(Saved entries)
== Segment start ==

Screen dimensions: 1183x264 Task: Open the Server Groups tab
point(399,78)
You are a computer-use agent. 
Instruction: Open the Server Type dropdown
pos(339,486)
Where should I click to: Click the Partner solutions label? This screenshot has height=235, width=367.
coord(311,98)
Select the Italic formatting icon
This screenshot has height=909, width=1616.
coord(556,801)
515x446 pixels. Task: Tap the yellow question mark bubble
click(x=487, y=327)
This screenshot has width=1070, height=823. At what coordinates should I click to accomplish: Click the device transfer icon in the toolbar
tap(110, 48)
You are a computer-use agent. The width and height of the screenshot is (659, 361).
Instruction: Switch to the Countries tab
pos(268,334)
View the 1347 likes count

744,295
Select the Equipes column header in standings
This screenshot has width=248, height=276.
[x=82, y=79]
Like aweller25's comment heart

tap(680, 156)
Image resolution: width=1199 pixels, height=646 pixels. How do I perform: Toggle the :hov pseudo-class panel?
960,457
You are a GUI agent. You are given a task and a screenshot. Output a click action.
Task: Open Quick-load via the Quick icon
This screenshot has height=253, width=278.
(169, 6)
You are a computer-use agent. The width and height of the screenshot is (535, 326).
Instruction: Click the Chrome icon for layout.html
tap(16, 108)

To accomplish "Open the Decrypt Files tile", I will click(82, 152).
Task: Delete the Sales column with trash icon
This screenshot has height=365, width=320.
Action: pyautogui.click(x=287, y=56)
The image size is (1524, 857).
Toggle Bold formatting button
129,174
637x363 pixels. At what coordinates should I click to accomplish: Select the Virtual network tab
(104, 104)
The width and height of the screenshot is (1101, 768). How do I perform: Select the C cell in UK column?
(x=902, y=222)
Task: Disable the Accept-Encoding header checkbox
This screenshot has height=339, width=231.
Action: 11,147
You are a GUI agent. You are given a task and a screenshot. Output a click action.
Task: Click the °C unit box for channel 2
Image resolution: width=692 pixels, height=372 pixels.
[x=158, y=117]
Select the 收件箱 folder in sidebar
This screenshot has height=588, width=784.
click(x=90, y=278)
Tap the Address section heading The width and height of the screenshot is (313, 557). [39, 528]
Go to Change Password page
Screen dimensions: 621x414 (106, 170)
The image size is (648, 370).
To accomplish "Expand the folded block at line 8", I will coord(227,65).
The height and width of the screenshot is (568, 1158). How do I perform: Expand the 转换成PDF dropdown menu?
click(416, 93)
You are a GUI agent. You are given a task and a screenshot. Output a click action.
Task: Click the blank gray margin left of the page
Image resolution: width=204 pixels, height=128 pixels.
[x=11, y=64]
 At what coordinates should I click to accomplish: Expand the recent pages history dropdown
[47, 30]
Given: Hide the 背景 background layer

== Segment end ==

▶ _EXERCISE_:
From the data above, pick out each line containing "will" and copy it.

▶ _SOLVED PROBLEM_:
To accomplish "Open the Decrypt Files tile", I will click(82, 152).
To accomplish "Expand the folded block at line 8", I will coord(227,65).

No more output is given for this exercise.